Starting at the line that contains "Image resolution: width=325" and ending at the line that contains "You are a computer-use agent. Screen dimensions: 917x457", the lines below are to be given again exactly, with nothing added.
══ Study material ══
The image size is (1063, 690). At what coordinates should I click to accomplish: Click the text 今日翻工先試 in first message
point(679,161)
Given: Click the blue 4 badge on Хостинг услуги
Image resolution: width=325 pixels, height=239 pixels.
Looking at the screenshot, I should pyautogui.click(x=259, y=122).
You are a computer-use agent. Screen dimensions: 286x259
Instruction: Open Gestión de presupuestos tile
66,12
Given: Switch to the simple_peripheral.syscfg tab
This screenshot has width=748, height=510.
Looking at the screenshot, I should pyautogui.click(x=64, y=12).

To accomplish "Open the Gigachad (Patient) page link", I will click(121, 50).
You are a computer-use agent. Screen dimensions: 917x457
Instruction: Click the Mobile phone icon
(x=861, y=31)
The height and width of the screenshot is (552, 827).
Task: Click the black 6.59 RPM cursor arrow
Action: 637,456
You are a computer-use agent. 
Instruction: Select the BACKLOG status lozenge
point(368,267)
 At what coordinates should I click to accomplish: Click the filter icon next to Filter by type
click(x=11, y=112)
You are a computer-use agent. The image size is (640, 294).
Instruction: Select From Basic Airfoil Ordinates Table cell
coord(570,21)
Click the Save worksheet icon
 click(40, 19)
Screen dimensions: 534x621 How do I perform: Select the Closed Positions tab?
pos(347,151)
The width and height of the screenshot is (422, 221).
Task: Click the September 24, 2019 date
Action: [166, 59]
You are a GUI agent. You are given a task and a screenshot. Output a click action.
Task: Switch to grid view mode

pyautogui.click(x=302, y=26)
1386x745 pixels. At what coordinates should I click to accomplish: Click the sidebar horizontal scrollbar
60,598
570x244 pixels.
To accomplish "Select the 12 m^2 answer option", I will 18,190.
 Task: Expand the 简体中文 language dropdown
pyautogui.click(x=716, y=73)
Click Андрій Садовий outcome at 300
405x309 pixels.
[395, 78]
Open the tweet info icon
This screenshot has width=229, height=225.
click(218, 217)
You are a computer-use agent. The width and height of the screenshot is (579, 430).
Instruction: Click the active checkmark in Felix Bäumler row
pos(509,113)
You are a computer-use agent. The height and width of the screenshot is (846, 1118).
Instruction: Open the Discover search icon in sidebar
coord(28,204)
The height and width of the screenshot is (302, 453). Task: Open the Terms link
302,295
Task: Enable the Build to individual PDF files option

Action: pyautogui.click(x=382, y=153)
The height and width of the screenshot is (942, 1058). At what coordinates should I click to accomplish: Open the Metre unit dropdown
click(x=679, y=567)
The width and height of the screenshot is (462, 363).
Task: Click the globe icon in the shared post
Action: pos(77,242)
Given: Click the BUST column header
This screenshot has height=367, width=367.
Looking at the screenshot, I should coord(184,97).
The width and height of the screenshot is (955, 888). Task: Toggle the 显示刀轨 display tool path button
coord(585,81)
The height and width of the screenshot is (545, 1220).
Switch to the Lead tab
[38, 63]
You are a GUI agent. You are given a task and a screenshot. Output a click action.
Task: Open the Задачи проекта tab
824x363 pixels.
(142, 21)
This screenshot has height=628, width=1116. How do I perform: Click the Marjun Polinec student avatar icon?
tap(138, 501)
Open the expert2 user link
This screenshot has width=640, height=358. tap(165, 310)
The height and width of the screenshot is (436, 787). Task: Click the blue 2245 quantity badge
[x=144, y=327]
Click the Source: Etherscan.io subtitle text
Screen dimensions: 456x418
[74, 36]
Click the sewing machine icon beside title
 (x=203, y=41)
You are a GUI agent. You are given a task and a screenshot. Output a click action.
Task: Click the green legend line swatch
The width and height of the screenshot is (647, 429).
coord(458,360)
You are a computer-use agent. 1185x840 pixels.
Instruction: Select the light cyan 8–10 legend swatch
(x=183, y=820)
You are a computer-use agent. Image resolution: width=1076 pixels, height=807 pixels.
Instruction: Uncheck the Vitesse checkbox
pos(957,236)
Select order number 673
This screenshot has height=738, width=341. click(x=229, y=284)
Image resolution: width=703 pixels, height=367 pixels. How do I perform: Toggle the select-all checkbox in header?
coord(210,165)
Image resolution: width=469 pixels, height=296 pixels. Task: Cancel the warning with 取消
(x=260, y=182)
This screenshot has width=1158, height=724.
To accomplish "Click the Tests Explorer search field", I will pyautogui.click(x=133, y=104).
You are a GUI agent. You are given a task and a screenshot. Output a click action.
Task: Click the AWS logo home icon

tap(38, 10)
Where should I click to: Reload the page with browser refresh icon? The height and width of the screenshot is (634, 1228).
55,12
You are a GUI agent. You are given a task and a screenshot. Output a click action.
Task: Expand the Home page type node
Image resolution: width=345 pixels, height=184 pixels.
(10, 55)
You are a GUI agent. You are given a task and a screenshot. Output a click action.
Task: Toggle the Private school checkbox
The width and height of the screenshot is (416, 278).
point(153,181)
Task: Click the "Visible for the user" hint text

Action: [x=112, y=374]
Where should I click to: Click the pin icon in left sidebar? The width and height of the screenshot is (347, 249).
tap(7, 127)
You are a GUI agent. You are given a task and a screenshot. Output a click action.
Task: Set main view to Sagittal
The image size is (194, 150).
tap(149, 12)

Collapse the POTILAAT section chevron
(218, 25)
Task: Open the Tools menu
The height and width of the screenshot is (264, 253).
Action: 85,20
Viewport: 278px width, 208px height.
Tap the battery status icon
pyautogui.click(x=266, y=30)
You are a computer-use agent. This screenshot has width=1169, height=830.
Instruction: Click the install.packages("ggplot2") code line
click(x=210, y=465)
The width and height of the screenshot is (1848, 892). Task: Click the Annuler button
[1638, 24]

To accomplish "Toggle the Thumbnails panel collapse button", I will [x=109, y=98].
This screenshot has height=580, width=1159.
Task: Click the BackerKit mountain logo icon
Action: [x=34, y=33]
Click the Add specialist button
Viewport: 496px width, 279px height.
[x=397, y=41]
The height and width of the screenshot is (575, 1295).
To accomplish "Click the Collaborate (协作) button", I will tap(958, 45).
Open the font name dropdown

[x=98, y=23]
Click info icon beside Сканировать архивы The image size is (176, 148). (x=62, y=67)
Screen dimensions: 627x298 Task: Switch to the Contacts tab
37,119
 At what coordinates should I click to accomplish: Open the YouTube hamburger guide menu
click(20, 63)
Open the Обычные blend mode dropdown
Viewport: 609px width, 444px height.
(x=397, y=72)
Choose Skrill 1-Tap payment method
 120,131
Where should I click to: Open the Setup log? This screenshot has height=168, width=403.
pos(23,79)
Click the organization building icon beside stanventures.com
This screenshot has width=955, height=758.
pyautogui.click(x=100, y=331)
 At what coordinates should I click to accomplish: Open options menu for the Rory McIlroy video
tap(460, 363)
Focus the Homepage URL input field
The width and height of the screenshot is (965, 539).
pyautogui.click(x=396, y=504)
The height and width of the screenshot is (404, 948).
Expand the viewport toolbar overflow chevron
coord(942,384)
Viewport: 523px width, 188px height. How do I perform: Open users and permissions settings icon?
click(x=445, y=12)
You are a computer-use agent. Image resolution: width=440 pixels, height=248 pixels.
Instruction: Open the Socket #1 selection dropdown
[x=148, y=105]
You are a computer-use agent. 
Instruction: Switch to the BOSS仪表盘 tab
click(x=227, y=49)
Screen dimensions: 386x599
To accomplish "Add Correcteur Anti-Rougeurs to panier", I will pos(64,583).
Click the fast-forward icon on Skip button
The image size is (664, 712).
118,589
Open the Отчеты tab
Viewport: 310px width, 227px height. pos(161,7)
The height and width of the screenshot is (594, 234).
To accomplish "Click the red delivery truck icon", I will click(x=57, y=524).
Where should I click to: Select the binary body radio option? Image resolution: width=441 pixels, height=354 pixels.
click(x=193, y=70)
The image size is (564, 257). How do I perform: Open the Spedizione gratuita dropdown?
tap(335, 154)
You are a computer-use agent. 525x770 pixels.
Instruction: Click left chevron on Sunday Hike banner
═══
# Worked solution:
Image resolution: width=325 pixels, height=239 pixels.
Looking at the screenshot, I should pyautogui.click(x=259, y=122).
You are a computer-use agent. Screen dimensions: 286x259
Instruction: Open Gestión de presupuestos tile
66,12
Given: Switch to the simple_peripheral.syscfg tab
This screenshot has width=748, height=510.
Looking at the screenshot, I should pyautogui.click(x=64, y=12).

To accomplish "Open the Gigachad (Patient) page link", I will click(121, 50).
You are a computer-use agent. Screen dimensions: 917x457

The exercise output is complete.